--- Brief ---
Repeat the data exactly as given below, dropping every picture.

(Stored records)

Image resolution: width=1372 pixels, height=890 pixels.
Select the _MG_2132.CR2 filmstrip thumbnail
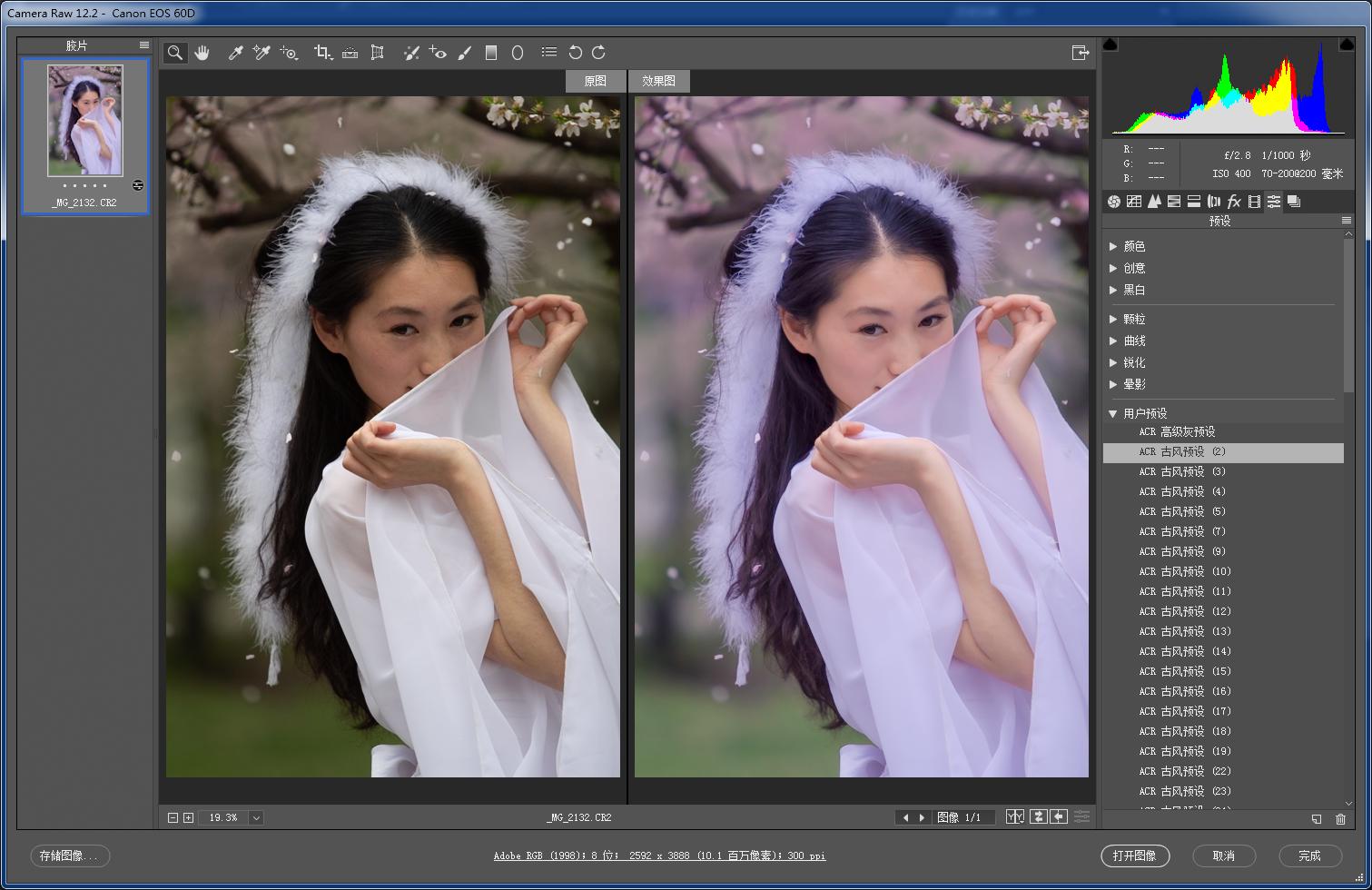(x=85, y=121)
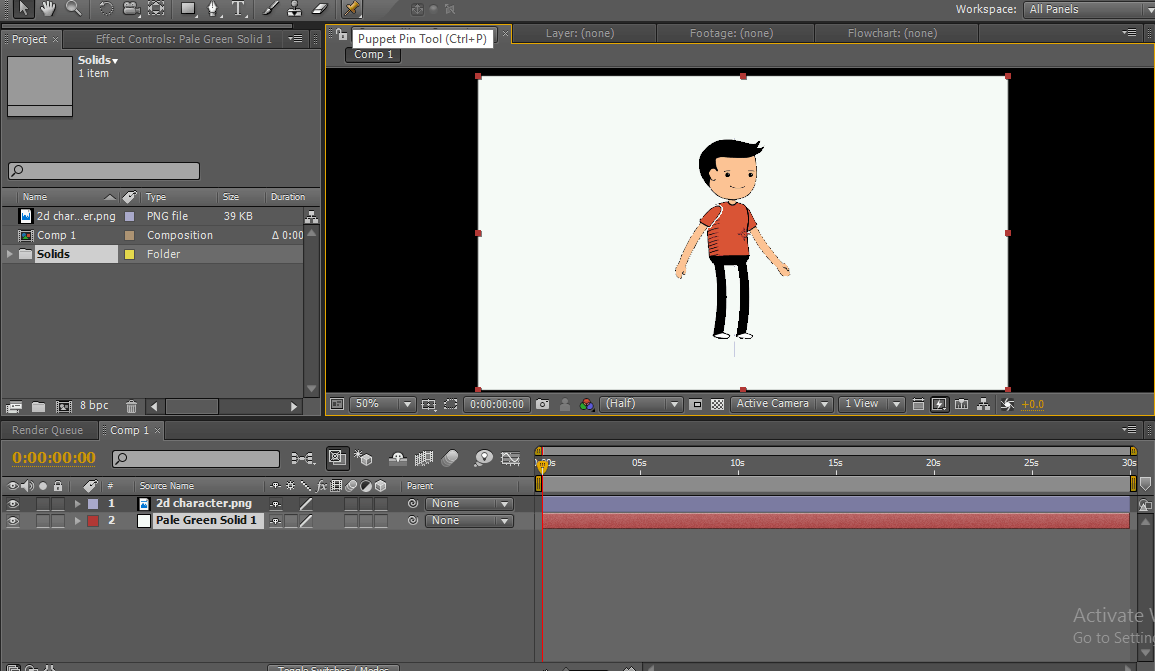Select the Zoom tool
This screenshot has width=1155, height=671.
coord(72,10)
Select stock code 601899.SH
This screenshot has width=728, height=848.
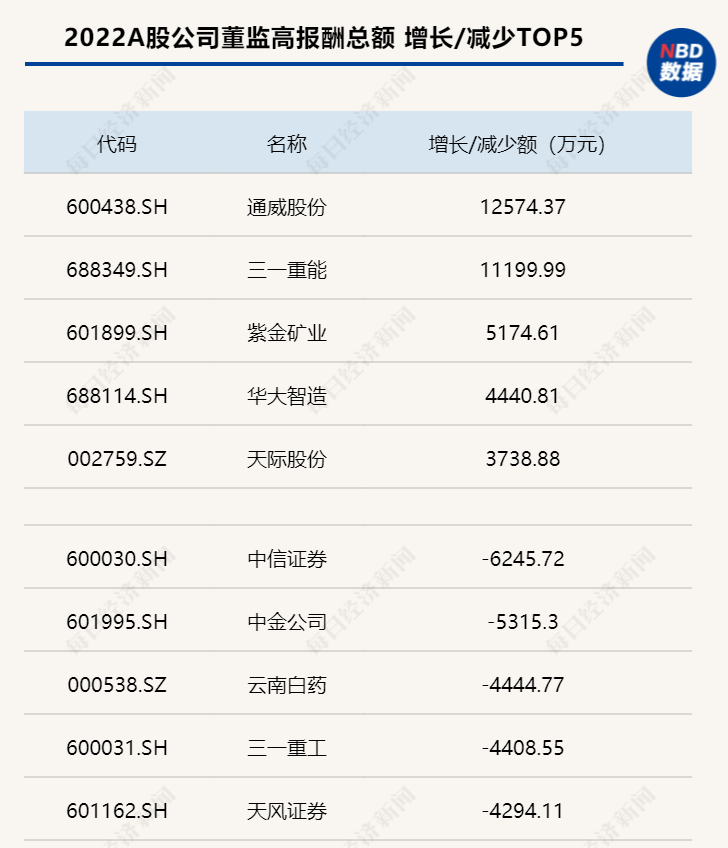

--- Finished exercise ---
Image resolution: width=1372 pixels, height=890 pixels.
Select the _MG_2132.CR2 filmstrip thumbnail
(x=85, y=121)
Select the Zoom tool
This screenshot has width=1155, height=671.
coord(72,10)
Select stock code 601899.SH
This screenshot has width=728, height=848.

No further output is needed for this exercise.